Jantar de inauguração e baile de gala
O primeiro jantar no palácio, realizado em 18 de dezembro de 1954, recebeu a visita do presidente da República, Café Filho, que assumiu o cargo em agosto daquele ano após o suicídio de Getúlio Vargas. Ministros, o arcebispo metropolitano, Dom Manoel Silveira D'Elboux, o então governador do estado, Munhoz da Rocha, deputados e senadores, representantes do judiciário e militares estavam entre os convidados. Juscelino Kubitschek, à época governador de Minas Gerais, também compareceu ao jantar, que foi seguido de baile de gala e, então, a inauguração oficial do Iguaçu, que aconteceu já à meia-noite do dia 19.
O menu do jantar, escolhido pela primeira-dama, Flora Camargo Munhoz da Rocha, que também cuidou da decoração do Palácio, contou com alimentos e frutas com origem nas principais cidades do Paraná. Melão com presunto homenageou Guarapuava; o peixe com camarão veio de Paranaguá; o rosbife com legumes, de Ponta Grossa; cascata de morangos vindos de Foz do Iguaçu; uvas, da Lapa e o café, de origem em Londrina. Para a sobremesa, uvas e doces típicos foram "distribuídos por elegantes moças vestidas com trajes característicos das etnias paranaenses", registra o livro Palácio do Iguaçu: Coragem de Realizar de Bento Munhoz da Rocha Netto, do historiador Jair Elias dos Santos Júnior.
Ainda de acordo com a obra, que conta a história do edifício, para evitar que os pirex não deslizassem das mãos dos garçons, que usavam luvas, Flora criou um suporte que inspirou também a criação de cestinhas de vime. A primeira-dama planejou ainda os dólmãs vermelhos utilizados pelos garçons no serviço.

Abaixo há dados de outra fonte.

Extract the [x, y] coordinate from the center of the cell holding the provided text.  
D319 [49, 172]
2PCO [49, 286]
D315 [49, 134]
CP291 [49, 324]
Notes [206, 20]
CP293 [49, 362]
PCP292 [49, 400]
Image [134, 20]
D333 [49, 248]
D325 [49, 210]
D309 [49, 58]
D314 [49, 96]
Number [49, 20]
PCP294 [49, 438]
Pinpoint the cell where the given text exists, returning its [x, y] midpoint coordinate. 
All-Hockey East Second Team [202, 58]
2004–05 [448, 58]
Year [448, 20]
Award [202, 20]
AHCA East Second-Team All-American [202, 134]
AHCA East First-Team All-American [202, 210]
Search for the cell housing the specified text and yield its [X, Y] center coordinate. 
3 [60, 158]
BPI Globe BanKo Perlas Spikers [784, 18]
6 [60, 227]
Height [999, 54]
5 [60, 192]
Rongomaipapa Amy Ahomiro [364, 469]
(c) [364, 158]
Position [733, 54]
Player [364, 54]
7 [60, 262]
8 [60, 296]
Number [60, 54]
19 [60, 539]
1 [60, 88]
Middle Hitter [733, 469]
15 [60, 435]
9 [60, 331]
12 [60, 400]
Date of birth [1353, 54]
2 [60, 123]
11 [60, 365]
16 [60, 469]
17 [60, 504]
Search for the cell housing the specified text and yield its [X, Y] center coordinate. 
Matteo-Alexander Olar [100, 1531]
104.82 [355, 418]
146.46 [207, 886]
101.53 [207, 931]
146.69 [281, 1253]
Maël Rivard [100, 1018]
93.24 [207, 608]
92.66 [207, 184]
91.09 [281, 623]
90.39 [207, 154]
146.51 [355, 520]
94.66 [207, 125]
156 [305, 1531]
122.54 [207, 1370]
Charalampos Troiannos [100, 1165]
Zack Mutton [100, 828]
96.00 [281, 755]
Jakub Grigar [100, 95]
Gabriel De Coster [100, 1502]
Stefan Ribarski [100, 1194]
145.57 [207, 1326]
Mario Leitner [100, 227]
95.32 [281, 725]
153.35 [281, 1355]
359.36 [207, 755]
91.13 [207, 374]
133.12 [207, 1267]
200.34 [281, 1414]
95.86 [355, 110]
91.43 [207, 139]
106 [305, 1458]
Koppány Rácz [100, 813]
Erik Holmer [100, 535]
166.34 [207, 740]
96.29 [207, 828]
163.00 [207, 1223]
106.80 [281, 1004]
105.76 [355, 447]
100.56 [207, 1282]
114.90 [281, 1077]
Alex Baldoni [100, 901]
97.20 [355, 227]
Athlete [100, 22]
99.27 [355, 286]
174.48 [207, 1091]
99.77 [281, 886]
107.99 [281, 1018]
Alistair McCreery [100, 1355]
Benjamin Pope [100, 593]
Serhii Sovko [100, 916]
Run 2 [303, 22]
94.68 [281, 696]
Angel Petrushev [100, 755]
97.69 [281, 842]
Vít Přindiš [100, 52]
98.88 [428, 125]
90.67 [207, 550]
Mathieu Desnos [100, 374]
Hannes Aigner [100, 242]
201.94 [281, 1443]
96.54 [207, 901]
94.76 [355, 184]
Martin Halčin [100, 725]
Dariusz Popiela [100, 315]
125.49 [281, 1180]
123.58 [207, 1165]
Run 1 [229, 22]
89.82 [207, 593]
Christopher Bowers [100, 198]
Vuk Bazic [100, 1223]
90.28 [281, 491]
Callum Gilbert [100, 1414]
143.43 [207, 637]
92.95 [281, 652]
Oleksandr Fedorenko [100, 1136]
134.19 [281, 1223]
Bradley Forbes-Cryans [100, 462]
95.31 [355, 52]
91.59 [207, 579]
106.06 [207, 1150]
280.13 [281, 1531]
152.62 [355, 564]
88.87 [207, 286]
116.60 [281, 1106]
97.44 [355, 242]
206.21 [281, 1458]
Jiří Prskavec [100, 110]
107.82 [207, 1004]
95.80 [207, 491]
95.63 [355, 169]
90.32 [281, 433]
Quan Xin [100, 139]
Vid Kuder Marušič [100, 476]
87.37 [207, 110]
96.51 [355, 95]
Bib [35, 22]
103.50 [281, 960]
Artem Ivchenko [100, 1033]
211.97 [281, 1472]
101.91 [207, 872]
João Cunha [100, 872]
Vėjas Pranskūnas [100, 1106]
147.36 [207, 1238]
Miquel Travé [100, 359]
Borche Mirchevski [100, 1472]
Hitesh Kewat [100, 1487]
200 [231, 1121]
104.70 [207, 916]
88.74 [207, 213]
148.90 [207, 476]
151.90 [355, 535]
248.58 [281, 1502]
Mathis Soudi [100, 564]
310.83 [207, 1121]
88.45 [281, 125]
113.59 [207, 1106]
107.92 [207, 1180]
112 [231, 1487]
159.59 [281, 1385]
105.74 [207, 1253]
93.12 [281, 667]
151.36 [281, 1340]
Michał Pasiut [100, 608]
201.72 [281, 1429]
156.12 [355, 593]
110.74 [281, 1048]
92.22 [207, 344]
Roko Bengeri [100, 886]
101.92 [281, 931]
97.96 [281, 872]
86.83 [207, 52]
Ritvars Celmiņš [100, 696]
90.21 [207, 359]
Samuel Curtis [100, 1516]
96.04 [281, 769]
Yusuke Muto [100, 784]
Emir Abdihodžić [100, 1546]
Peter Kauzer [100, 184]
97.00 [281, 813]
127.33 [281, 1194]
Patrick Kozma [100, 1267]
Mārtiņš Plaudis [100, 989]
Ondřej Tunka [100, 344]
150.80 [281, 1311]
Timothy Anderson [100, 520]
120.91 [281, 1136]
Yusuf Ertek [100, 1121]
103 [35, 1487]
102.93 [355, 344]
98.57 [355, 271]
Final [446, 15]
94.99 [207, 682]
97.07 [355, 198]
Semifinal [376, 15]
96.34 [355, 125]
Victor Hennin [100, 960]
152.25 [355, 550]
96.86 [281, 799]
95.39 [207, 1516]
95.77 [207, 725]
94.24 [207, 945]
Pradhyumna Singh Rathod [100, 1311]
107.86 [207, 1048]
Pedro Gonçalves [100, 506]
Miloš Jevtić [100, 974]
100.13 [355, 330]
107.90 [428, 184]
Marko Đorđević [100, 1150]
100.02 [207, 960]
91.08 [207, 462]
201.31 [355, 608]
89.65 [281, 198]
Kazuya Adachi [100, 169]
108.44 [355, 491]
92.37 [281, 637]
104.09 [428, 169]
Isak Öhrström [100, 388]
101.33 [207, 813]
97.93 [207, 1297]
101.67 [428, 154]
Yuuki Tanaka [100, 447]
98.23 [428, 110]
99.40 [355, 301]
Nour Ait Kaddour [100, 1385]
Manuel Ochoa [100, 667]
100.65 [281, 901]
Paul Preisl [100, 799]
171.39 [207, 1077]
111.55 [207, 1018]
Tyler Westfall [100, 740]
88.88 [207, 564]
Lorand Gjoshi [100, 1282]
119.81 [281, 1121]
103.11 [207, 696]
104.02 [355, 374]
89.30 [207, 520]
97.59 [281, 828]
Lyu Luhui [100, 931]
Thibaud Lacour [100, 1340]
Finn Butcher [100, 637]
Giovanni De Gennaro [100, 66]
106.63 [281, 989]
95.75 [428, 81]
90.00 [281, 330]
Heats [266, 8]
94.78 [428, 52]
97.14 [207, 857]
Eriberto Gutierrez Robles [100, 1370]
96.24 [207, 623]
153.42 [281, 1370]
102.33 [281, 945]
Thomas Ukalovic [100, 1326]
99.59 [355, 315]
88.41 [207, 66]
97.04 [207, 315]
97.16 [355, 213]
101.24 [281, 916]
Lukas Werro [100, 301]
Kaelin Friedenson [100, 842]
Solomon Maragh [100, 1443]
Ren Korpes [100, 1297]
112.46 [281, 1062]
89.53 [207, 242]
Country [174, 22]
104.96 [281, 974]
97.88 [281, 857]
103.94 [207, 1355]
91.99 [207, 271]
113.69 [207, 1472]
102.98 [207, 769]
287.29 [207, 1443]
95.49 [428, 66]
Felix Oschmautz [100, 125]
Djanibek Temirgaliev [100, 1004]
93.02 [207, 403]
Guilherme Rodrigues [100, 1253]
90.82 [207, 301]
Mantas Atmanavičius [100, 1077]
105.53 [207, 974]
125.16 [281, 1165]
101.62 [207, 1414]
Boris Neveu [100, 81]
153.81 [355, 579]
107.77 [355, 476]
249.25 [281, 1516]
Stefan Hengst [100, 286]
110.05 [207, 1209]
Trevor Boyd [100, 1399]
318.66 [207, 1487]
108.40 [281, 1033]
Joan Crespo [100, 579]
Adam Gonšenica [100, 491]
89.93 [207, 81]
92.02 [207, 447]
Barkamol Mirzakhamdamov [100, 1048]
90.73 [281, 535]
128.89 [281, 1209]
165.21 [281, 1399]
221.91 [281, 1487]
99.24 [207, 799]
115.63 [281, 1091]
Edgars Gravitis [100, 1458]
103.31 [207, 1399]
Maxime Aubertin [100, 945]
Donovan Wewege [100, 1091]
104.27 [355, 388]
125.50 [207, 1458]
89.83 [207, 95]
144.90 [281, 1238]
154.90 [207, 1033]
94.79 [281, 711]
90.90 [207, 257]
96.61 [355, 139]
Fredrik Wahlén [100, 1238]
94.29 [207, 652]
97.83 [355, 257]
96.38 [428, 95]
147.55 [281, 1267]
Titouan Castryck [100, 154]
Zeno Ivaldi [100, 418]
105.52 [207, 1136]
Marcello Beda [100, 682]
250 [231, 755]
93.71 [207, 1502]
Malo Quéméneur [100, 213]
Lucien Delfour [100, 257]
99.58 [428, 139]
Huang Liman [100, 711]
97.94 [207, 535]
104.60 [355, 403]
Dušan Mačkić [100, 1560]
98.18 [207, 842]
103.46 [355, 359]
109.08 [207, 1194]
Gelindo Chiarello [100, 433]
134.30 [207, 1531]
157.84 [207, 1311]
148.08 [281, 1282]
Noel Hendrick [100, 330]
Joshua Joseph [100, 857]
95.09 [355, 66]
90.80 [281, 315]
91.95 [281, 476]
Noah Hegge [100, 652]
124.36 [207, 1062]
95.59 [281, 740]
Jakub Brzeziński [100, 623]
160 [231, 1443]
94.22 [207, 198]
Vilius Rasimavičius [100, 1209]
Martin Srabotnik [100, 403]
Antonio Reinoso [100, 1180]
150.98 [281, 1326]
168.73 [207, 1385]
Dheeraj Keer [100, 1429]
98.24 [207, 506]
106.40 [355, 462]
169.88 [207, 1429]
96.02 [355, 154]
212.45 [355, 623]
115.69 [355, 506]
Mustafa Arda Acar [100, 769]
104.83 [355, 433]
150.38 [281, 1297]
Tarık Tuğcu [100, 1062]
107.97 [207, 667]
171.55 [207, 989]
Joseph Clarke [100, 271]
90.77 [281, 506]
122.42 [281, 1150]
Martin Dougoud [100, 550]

Churrasco e caipirinha com vencedor do Oscar
Entre presidentes da República - a lista inclui Fernando Henrique, Lula, Michel Temer e Jair Bolsonaro - e demais autoridades nacionais e internacionais, a cozinha do Palácio já atendeu também um vencedor do Oscar. Em 1998, o ator norte-americano Anthony Quinn passou meses em Curitiba durante as filmagens de Oriundi, longa-metragem do diretor brasileiro Ricardo Bravo rodado na cidade. O almoço com o ator aconteceu no Chapéu Pensador, no Bosque da Copel, no Bigorrilho. O cardápio foi tipicamente brasileiro: churrasco e caipirinha.